Chan Kenya 2018 : Pourquoi le Bénin doit y croire

Demain à 16h le Bénin jouera à Kano face au Nigeria le match retour du second et dernier tour des qualifications du championnat d’Afrique Kenya 2018, vainqueur au match aller à Cotonou dimanche dernier 1-0, voici trois raisons qui devraient amener les béninois à croire en une première qualification pour ce tournoi continental.

 

Parce qu’un un nul suffit

Sans vouloir être minimaliste, le Bénin n’a besoin que d’un match nul pour se qualifier pour la phase finale.
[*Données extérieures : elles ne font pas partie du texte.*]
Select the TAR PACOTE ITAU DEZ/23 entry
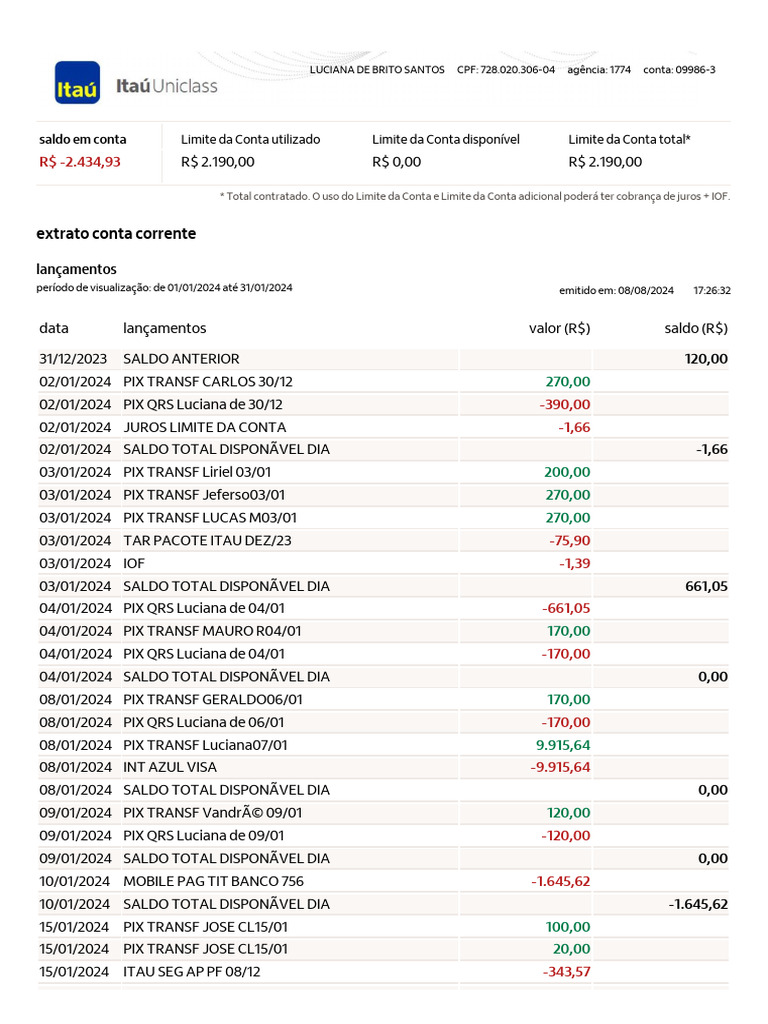Screen dimensions: 768x1024 coord(207,541)
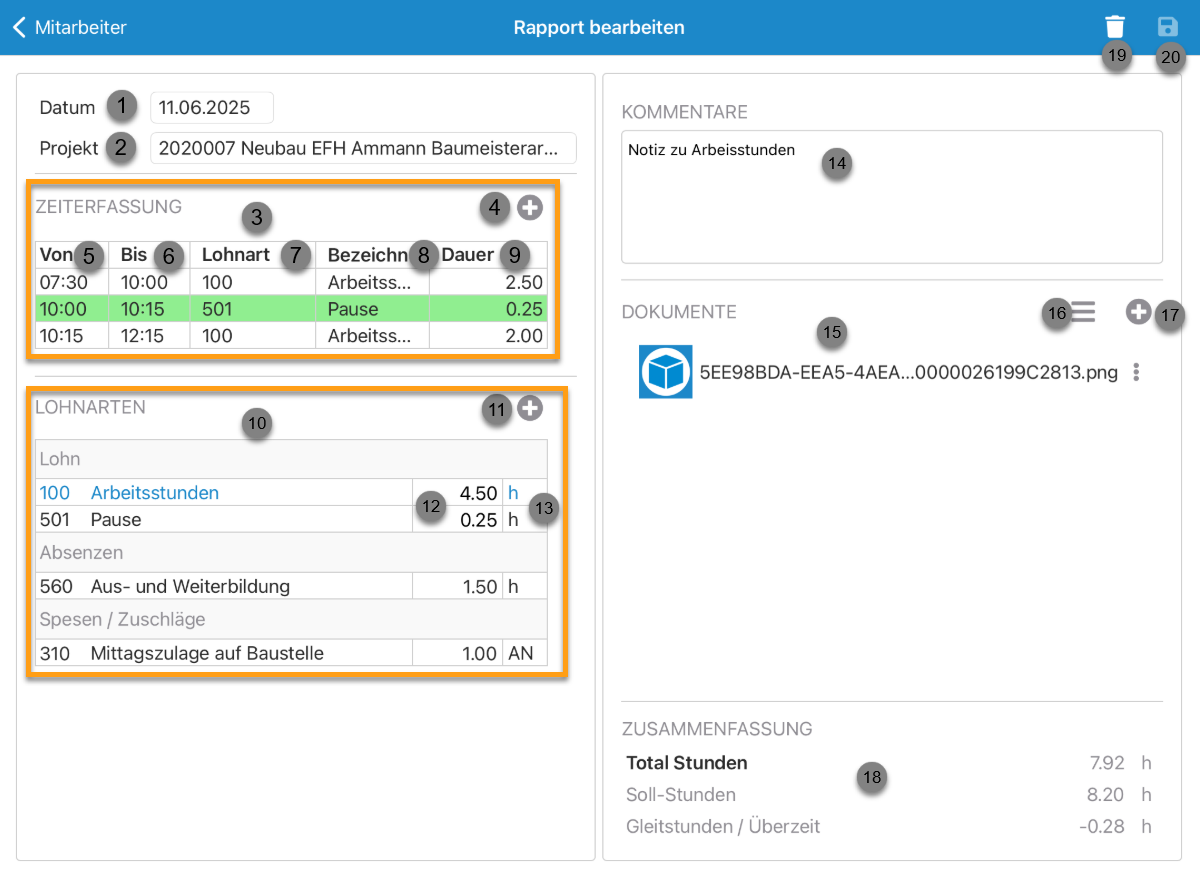Click the save disk icon
This screenshot has width=1200, height=878.
(1167, 27)

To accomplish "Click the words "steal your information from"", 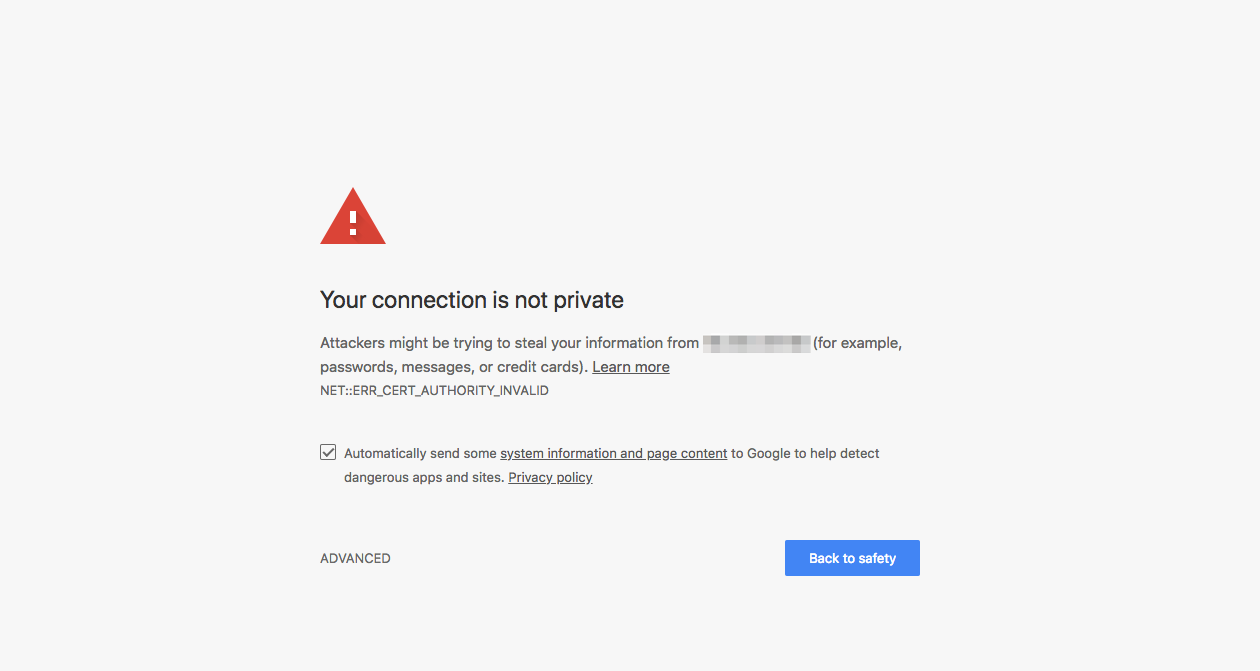I will click(607, 343).
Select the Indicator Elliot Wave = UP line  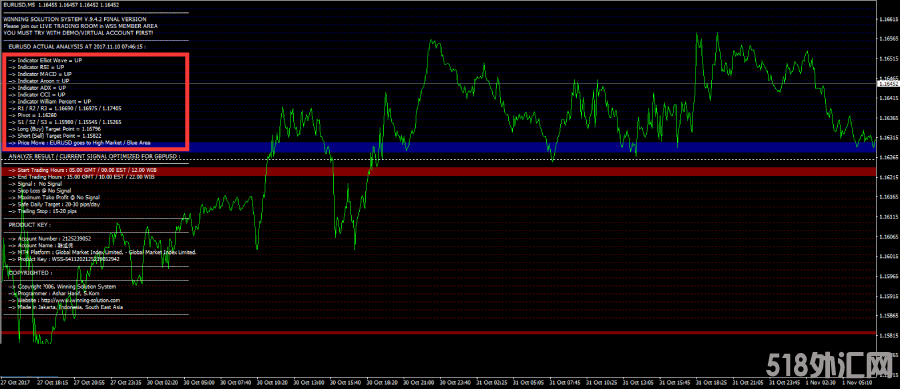point(46,60)
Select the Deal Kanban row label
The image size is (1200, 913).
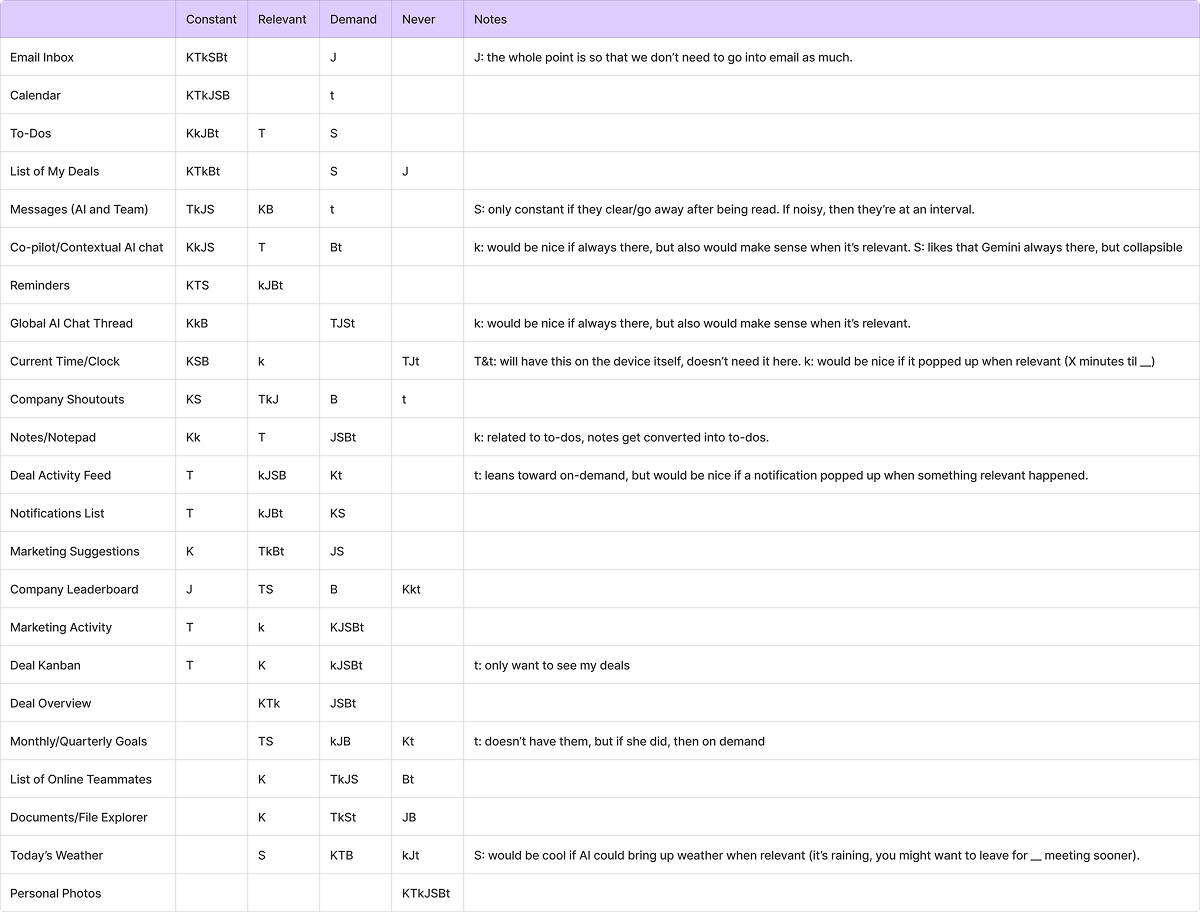click(45, 665)
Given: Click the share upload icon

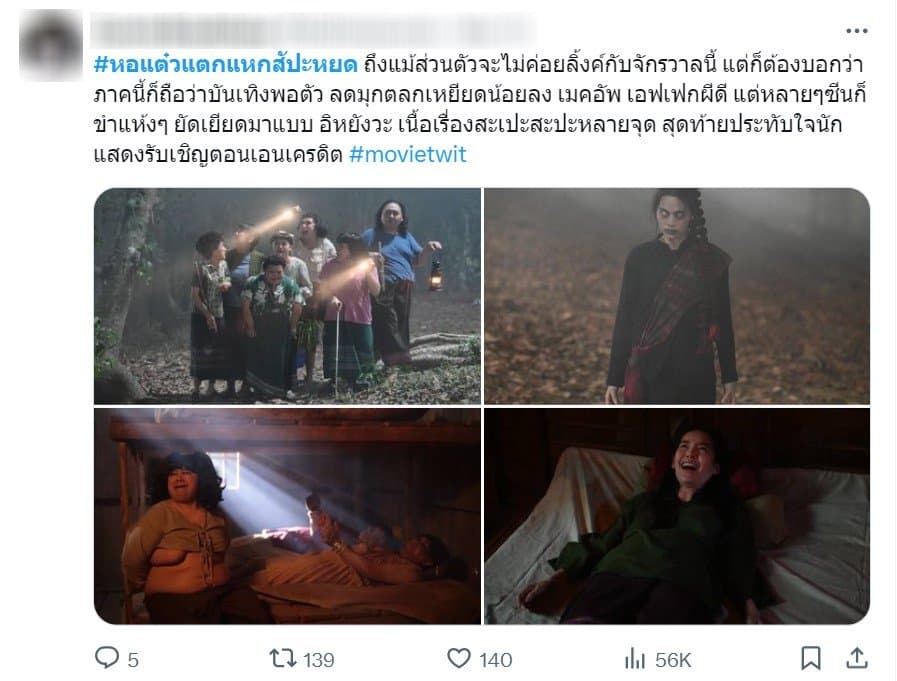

La victoire du match aller est précieuse parce que les Ecureuils seront qualifiés au coup d’envoi. La pression va donc changer de camp, ce sera le Nigeria qui va courir après le score. La défense béninoise a réussi un clean sheet à Cotonou et si elle peut faire autant demain après-midi ce serait l’idéal. Quant à l’attaque béninoise, depuis mars que l’équipe est mise en route, en dix matches (amicaux et qualifications confondus) elle a toujours marqué au moins un but par match.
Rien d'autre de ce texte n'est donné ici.